** Begin Information supplied **

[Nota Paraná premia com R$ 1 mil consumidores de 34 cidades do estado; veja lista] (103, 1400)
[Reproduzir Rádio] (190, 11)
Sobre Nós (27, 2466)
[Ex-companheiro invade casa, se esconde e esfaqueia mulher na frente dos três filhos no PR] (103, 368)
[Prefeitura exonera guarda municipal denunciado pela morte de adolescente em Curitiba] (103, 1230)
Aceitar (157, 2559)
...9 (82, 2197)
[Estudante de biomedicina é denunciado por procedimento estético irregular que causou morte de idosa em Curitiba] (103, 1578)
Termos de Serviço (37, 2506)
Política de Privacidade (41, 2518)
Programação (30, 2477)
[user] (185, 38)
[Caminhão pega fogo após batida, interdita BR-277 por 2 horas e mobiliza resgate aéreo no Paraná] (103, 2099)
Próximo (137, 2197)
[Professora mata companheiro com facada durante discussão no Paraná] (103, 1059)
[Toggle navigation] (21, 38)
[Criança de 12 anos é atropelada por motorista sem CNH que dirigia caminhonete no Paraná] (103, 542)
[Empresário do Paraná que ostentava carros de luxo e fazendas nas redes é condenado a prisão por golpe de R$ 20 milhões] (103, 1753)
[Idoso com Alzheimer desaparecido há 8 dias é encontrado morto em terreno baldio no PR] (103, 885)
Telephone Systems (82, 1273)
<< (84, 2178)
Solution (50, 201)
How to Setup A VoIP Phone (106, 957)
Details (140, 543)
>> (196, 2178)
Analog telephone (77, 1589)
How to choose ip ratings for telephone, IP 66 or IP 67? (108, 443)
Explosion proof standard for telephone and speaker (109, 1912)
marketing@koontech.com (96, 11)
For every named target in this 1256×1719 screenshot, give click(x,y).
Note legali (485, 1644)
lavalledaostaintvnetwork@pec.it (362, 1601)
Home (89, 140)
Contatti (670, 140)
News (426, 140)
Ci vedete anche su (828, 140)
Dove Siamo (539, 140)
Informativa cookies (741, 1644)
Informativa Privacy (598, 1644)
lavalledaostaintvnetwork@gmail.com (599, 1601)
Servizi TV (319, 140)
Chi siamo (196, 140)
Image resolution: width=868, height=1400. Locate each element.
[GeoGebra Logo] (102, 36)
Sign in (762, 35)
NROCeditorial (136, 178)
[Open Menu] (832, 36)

** End Information supplied **

Short exercise ▸
Rewrite every line of the listing above as a numbered list, leaving out any blank lines.

Finished task ▸
1. [Nota Paraná premia com R$ 1 mil consumidores de 34 cidades do estado; veja lista] (103, 1400)
2. [Reproduzir Rádio] (190, 11)
3. Sobre Nós (27, 2466)
4. [Ex-companheiro invade casa, se esconde e esfaqueia mulher na frente dos três filhos no PR] (103, 368)
5. [Prefeitura exonera guarda municipal denunciado pela morte de adolescente em Curitiba] (103, 1230)
6. Aceitar (157, 2559)
7. ...9 (82, 2197)
8. [Estudante de biomedicina é denunciado por procedimento estético irregular que causou morte de idosa em Curitiba] (103, 1578)
9. Termos de Serviço (37, 2506)
10. Política de Privacidade (41, 2518)
11. Programação (30, 2477)
12. [user] (185, 38)
13. [Caminhão pega fogo após batida, interdita BR-277 por 2 horas e mobiliza resgate aéreo no Paraná] (103, 2099)
14. Próximo (137, 2197)
15. [Professora mata companheiro com facada durante discussão no Paraná] (103, 1059)
16. [Toggle navigation] (21, 38)
17. [Criança de 12 anos é atropelada por motorista sem CNH que dirigia caminhonete no Paraná] (103, 542)
18. [Empresário do Paraná que ostentava carros de luxo e fazendas nas redes é condenado a prisão por golpe de R$ 20 milhões] (103, 1753)
19. [Idoso com Alzheimer desaparecido há 8 dias é encontrado morto em terreno baldio no PR] (103, 885)
20. Telephone Systems (82, 1273)
21. << (84, 2178)
22. Solution (50, 201)
23. How to Setup A VoIP Phone (106, 957)
24. Details (140, 543)
25. >> (196, 2178)
26. Analog telephone (77, 1589)
27. How to choose ip ratings for telephone, IP 66 or IP 67? (108, 443)
28. Explosion proof standard for telephone and speaker (109, 1912)
29. marketing@koontech.com (96, 11)
30. For every named target in this 1256×1719 screenshot, give click(x,y).
31. Note legali (485, 1644)
32. lavalledaostaintvnetwork@pec.it (362, 1601)
33. Home (89, 140)
34. Contatti (670, 140)
35. News (426, 140)
36. Ci vedete anche su (828, 140)
37. Dove Siamo (539, 140)
38. Informativa cookies (741, 1644)
39. Informativa Privacy (598, 1644)
40. lavalledaostaintvnetwork@gmail.com (599, 1601)
41. Servizi TV (319, 140)
42. Chi siamo (196, 140)
43. Image resolution: width=868, height=1400. Locate each element.
44. [GeoGebra Logo] (102, 36)
45. Sign in (762, 35)
46. NROCeditorial (136, 178)
47. [Open Menu] (832, 36)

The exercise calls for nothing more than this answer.